Leader of the New Generation Movement
- Incumbent
- Assumed office 5 January 2018
- Preceded by: Party established

Personal details
- Born: 2 December 1978 (age 47)
- Party: New Generation Movement
- Relatives: Sarwa Abdulwahid (sister)
- Occupation: Founder of NRT News Chairman and founder of the New Generation Movement (Kurdistan), founder and owner of Chavyland (Amusement Park), NRT, and Kurd News TV Channel

= Shaswar Abdulwahid =

Kurdish businessman and politician

Shaswar Abdulwahid (شاسوار عەبدولواحید; born 2 December 1978) is an Iraqi Kurdish businessman and politician, leader of New Generation Movement and the founder of NRT media.

==Business==
Shaswar founded the Nalia Media Corporation conglomerate, one of the biggest media organisations in Kurdish Iraq, which operates NRT News, several television stations, "real estate" and a theme park.

==Kurdistan referendum 2017==
Abdulwahid entered politics in 2017, during the Kurdistan Region's independence referendum.

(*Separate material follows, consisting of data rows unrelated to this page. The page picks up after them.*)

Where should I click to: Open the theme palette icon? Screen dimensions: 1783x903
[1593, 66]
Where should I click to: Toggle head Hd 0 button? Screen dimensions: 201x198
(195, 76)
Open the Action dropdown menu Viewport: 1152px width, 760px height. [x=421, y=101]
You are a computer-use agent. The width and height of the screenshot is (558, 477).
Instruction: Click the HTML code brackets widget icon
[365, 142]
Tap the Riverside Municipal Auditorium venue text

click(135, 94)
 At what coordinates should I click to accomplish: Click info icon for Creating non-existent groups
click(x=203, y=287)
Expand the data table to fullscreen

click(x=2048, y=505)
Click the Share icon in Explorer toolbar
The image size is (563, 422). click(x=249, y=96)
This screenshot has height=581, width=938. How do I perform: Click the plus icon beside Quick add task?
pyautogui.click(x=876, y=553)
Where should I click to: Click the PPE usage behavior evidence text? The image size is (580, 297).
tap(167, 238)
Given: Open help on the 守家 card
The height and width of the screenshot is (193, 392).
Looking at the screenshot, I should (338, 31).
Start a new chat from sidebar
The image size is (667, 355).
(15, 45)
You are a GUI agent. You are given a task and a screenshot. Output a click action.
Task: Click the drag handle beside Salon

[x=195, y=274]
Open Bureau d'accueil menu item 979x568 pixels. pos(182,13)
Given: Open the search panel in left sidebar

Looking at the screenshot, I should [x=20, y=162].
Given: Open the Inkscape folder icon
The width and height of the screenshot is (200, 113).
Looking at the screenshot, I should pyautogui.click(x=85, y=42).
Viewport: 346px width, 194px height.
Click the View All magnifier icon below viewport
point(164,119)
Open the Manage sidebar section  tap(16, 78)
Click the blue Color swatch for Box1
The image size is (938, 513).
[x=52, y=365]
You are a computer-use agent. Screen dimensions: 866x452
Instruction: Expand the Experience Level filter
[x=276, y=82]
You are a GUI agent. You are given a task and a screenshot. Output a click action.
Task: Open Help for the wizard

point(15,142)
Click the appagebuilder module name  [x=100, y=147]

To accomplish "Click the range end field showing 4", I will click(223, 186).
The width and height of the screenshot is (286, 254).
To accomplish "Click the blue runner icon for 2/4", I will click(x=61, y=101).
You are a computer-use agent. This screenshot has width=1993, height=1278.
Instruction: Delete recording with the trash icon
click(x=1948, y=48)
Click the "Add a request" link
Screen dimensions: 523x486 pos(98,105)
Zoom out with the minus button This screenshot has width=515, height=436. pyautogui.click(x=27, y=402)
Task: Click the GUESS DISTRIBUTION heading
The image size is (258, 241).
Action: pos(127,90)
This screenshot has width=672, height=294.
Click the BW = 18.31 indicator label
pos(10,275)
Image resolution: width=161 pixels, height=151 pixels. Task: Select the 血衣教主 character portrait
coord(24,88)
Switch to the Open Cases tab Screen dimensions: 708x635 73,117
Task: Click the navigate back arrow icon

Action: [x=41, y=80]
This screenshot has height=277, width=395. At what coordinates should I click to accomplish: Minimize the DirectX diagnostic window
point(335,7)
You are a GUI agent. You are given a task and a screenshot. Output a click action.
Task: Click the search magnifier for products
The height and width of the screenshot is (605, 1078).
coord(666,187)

Shaswar launched a "No for now". He called the referendum as "an excuse by Kurdish leaders to remain in power".

==New Generation Movement==
Abdulwahid was elected president of the newly established New Generation Movement at its first congress. New Generation secured eight seats in the 2018 Kurdistan parliamentary election, and won four seats in the 2018 Iraqi parliamentary election. Abdulwahid said that "there should be an opposition in parliament", and did not plan to join a governing coalition.

==Arrests==
Abdulwahid appeared in court in Sulaimani on 3 March 2019 and arrested after being summoned on charges related to Articles 229 and 434 of the Iraqi penal code. Abdulwahid had been previously arrested in 2017.

On 12 August 2025, Iraqi News Agency reported that Abdulwahid had been arrested in Sulaymaniyah. According to his sister, Sarwa, “a group affiliated with Bafel Talabani and Qubad Talabani, and in coordination with Masrur Barzani, kidnapped Abdulwahid without announcing his place of detention”.

==Assassination attempt==
Abdulwahid survived an assassination attempt but was injured in his leg in October 2013 before entering political life. At that time, Abdulwahid said, "I am not a politician or a famous figure in politics in Kurdistan region of Iraq. I have no private connections with any politicians or political parties, the only reason that they wanted to kill me is my ownership of NRT TV, as we have been facing many other terrible events in the past three years".